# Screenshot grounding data
====

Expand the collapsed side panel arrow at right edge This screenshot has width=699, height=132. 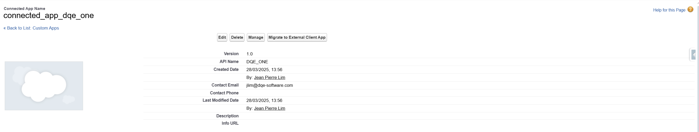pos(693,55)
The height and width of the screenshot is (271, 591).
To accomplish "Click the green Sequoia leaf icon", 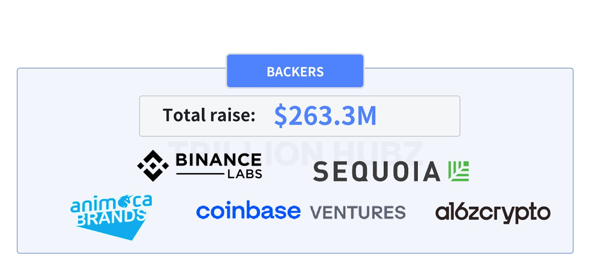I will [458, 171].
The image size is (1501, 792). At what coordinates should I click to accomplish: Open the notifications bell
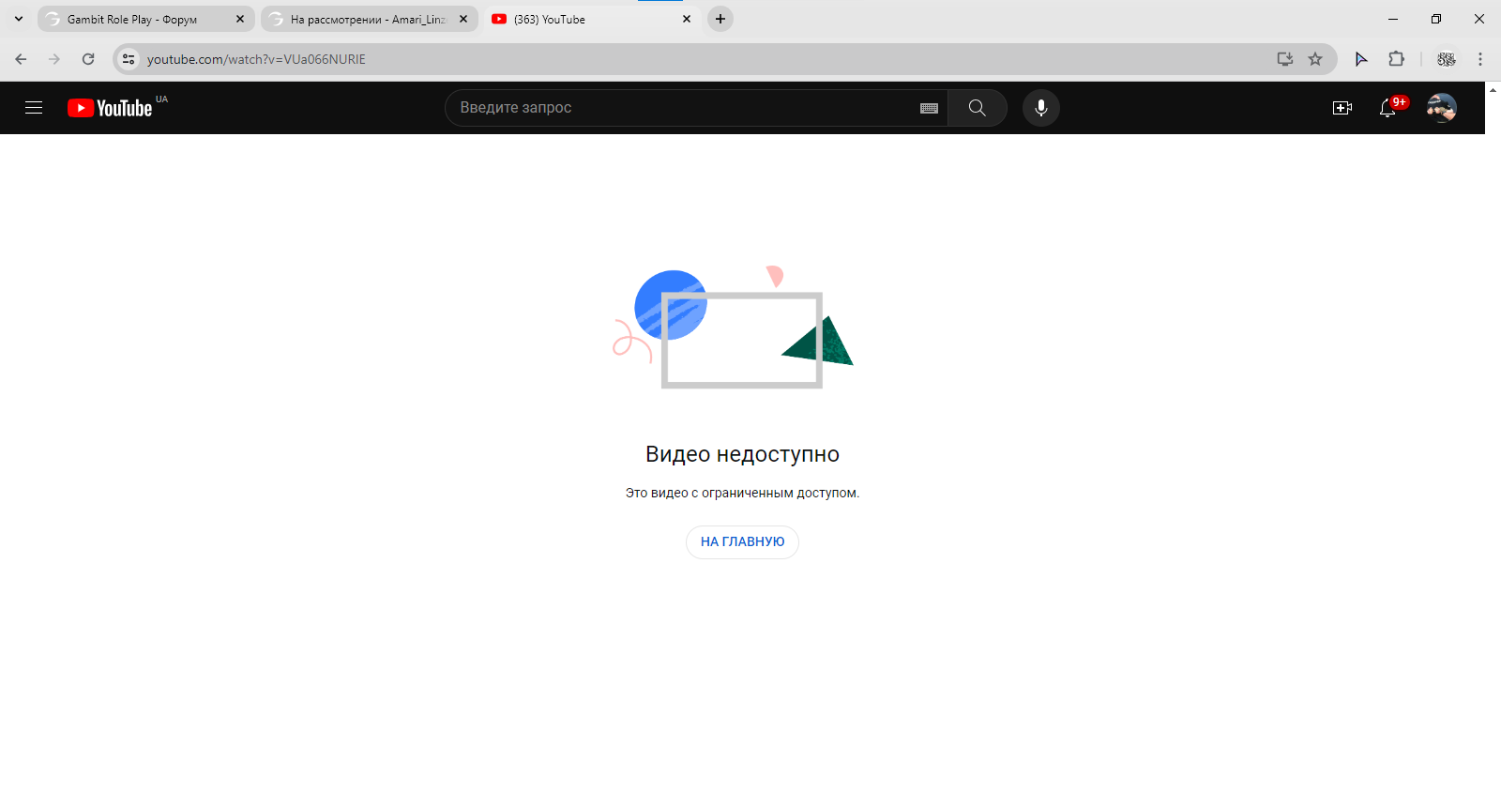1387,108
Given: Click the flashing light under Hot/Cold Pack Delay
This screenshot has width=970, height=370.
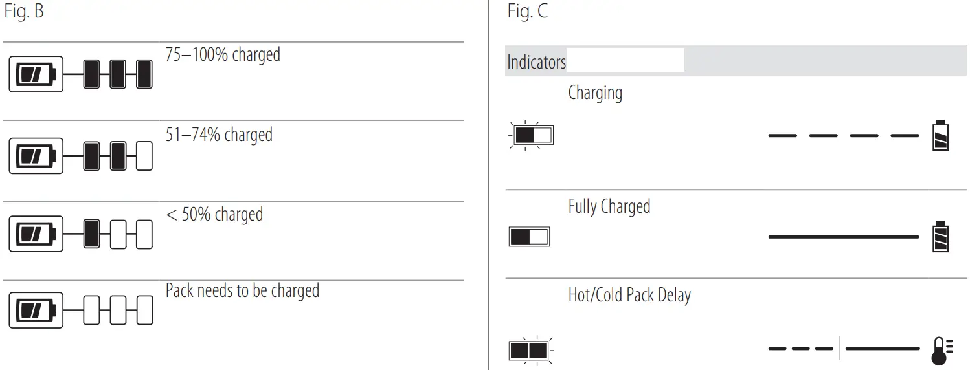Looking at the screenshot, I should tap(530, 351).
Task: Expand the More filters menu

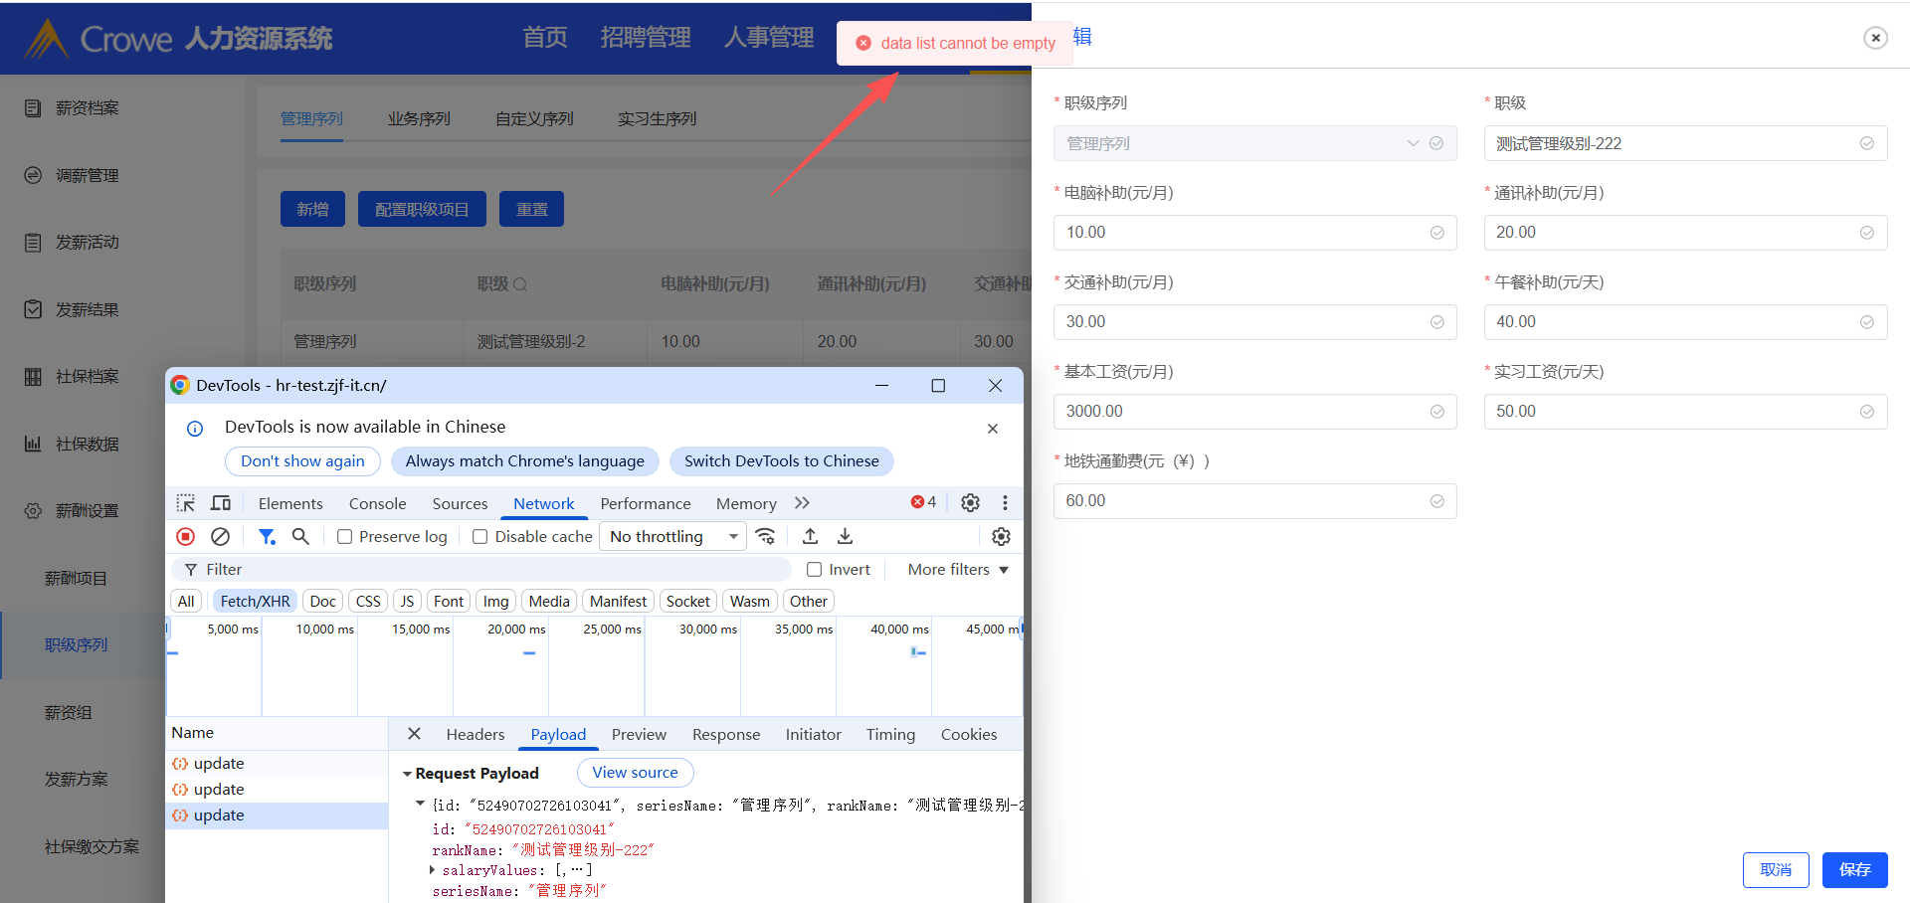Action: click(x=957, y=570)
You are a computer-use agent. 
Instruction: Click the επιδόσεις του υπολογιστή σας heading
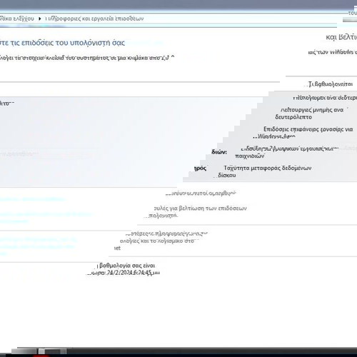point(62,43)
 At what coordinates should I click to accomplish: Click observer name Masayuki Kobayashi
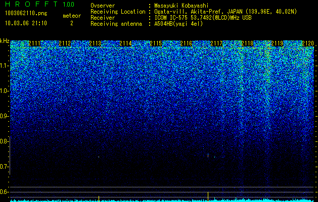181,6
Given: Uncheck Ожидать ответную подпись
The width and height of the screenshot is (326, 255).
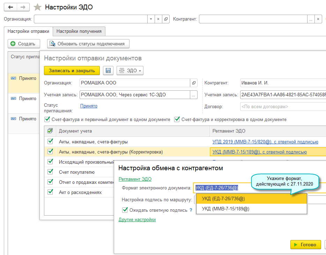Looking at the screenshot, I should (125, 210).
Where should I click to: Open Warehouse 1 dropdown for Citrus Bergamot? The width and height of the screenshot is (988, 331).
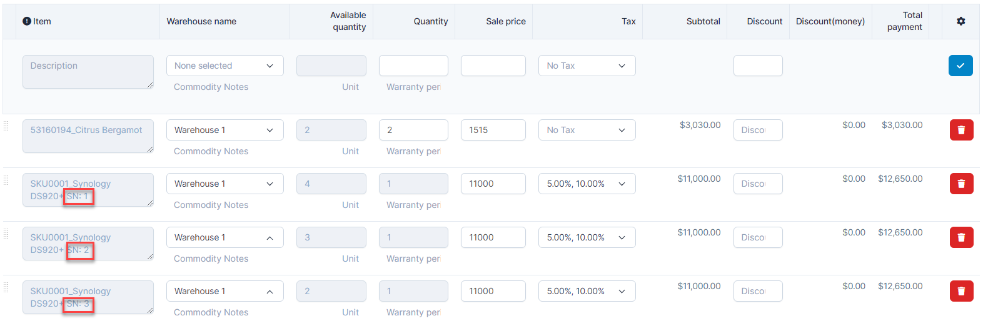(224, 130)
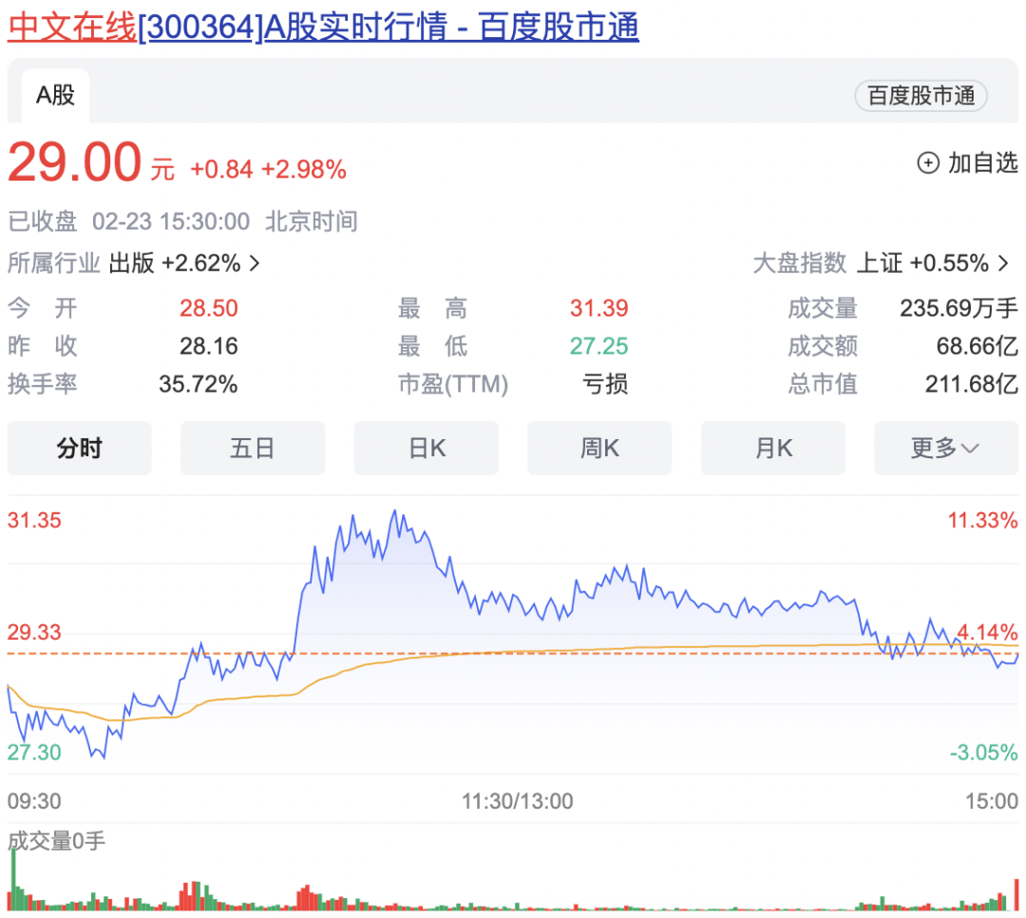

====

# Problem to work on
Write out, word for word, the line containing "This screenshot has width=970, height=370." and each line after it to the end of the data, and nothing more. Drop the pictures.

# Completed exercise
This screenshot has width=970, height=370.
Looking at the screenshot, I should tap(530, 351).
Task: Expand the More filters menu

Action: click(x=957, y=570)
You are a computer-use agent. 
Instruction: Click the επιδόσεις του υπολογιστή σας heading
point(62,43)
 At what coordinates should I click to accomplish: Click observer name Masayuki Kobayashi
181,6
Given: Uncheck Ожидать ответную подпись
The width and height of the screenshot is (326, 255).
Looking at the screenshot, I should (125, 210).
Where should I click to: Open Warehouse 1 dropdown for Citrus Bergamot? The width and height of the screenshot is (988, 331).
(224, 130)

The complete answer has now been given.